Sechs Gipfel in sechs Stunden – das hat schon etwas. Auch wenn die aussichtsreiche Rundtour im Naturpark Nagelfluhkette insgesamt nur 900 Höhenmeter bietet (oder fordert), darf man die Runde nicht unterschätzen. Denn bergauf-bergab summiert sich die Wanderstrecke insgesamt auf 16 Kilometer. Sie bietet dafür tolle Ausblicke auf die Alpen und in mehrere Gebirgstäler. Es geht dabei über stark besuchte Ziele wie das Riedberger Horn hin zu Ecken, an denen weit weniger los ist: Etwa das Bleicher Horn, durchaus ein Ziel für Grasgipfel-Feinschmecker, ebenso wie das daneben liegende Höllritzereck, das im Winter Skitourengeher lockt.

Wanderung: Das Riedberger Horn ist der höchste Berg der Hörnergruppe

Es bietet an klaren Tagen einen prächtigen Rundblick. Den Gras- und Blumenberg schätzen Wanderer ebenso wie Schneeschuh- und Skitourengeher. Zumal sich der Gipfel von verschiedenen Seiten besteigen lässt, also abwechslungsreiche Routen bietet. Laut Heinz Hanewinkels Buch „Winterwanderziele im Allgäu“ lobte einst Luis Trenker die Erhebung als „schönsten Skiberg Deutschlands“. Bekannt ist der Berg auch durch die konträren Diskussionen um eine zusätzliche Liftverbindung. Wanderer in Scharen lockt das Riedberger Horn gerade bei schönem Wetter. Nur: Nicht allzu viele laufen von dort eine große Tour. Bei unserer Runde sind erst nach sieben Kilometern Strecke (an der Alpe Höllritzen) – die ersten wandernden und radelnden Ausflügler anzutreffen. Davor gab es Natur und Ruhe pur zu genießen: Vogelgezwitscher, plätschernde Bächlein und einmal sanfte Alphorn-Klänge aus Richtung Balderschwang. So viel Ruhe ist sicher eine Ausnahme und an diesem Tag den Regenprognosen geschuldet.

Wie Sie beim Wandern Ruhe finden

Wer die Ruhe sucht, findet sie am ehesten bei schlechtem Wetter und einem frühen Beginn der Wanderung. „Ich genieße es, die Natur zu hören“, sagt Karin Feldkircher von der Alpe Höllritzen. Auf der Galtviehalpe verbringen um die 175 Schumpen (also Jungrinder) den Alpsommer. Wanderer können dort von etwa Mitte Juni bis Ende September untertags einkehren.
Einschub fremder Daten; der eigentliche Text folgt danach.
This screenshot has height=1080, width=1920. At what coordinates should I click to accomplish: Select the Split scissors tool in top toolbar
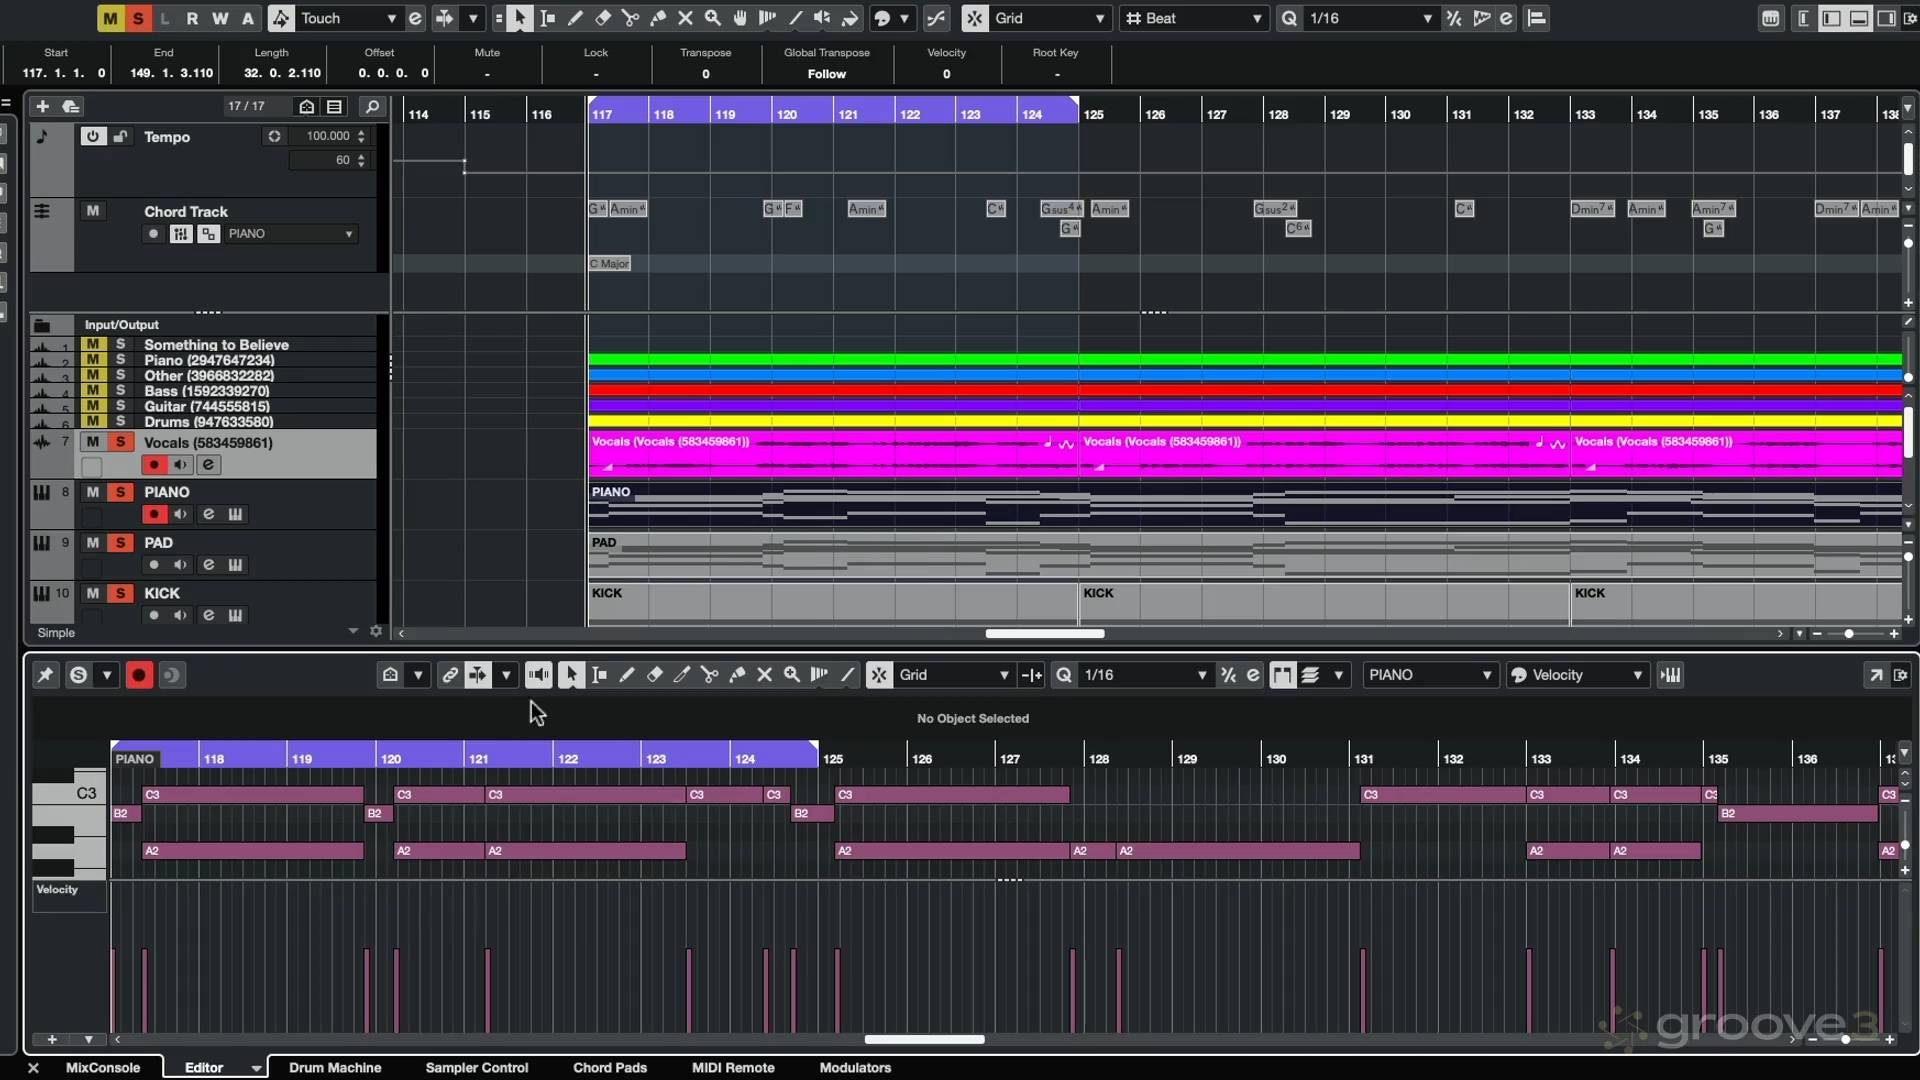(630, 18)
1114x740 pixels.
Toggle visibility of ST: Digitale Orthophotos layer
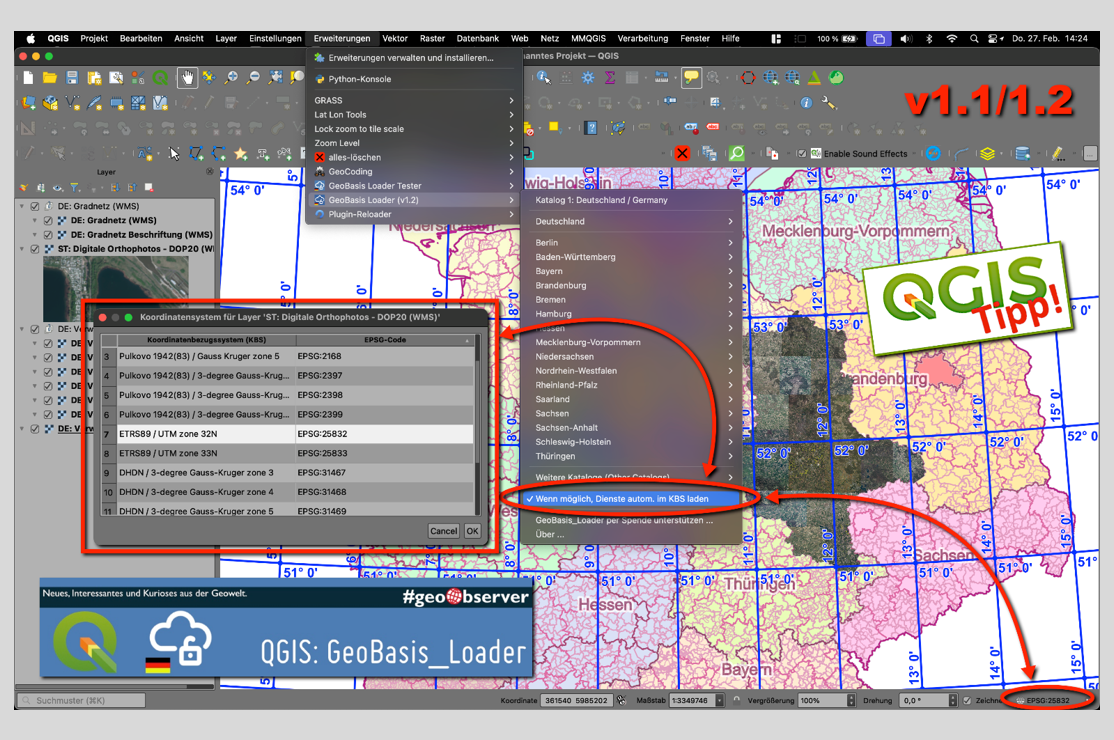(35, 249)
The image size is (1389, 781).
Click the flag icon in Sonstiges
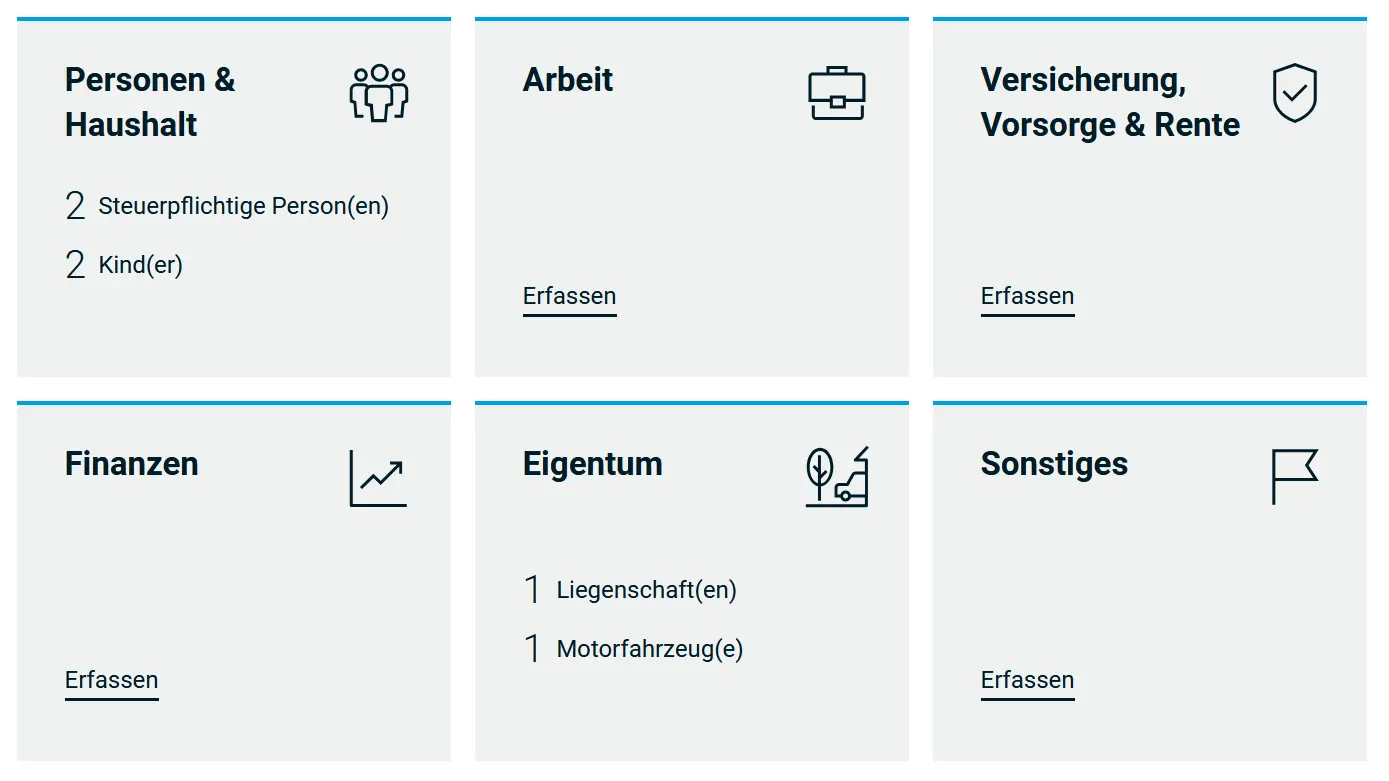pos(1294,477)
Gibt es jedoch einen tierischen Notfall – etwa ein vermisstes oder verletztes Rind – ist die Tür vielleicht aber auch mal zu. Feldkircher: „I bin mehr Hirt wie Wirt.“ Die Alpwirtschaft hat im Allgäu großen Stellenwert: Etwa 30 000 Rinder (mal mehr, mal weniger) ziehen Sommer für Sommer auf die Weideflächen der vielen Alpen. Dabei handelt es sich vor allem um Jungvieh. Auch bei unserer Sechs-Gipfel-Runde sind einige Begegnungen mit Vierbeinern möglich. Die Gipfel von Grauenstein und Dreifahnenkopf sind übrigens nicht so häufig Ziel einer Wanderung. Sie liegen bei Touren einfach mit auf dem Weg, der über einen Kamm mit schönen Aussichten führt.

Ziel der Wandertour ist der Große Ochsenkopf

Der Große Ochsenkopf ist durchaus öfters ein eigenes Ziel – ob direkt übers Riedberger Horn (und einen etwas diffizileren Grat) oder für Wanderer, die mit der Hörnerbahn hochfahren und durchs idyllische Bolgental laufen. Vom Ochsenkopf aus gibt es Sicht auf die Oberstdorfer Berge samt den Skisprungschanzen. Der Berg ist laut Thaddäus Steiner („Allgäuer Bergnamen“) nach einer heute nicht mehr bekannten Ochsenweide benannt. Wem bei unserer großen Runde die Luft ausgeht: Der Verzicht auf den Großen Ochsenkopf als sechsten Gipfel spart etwa zwei Kilometer Strecke.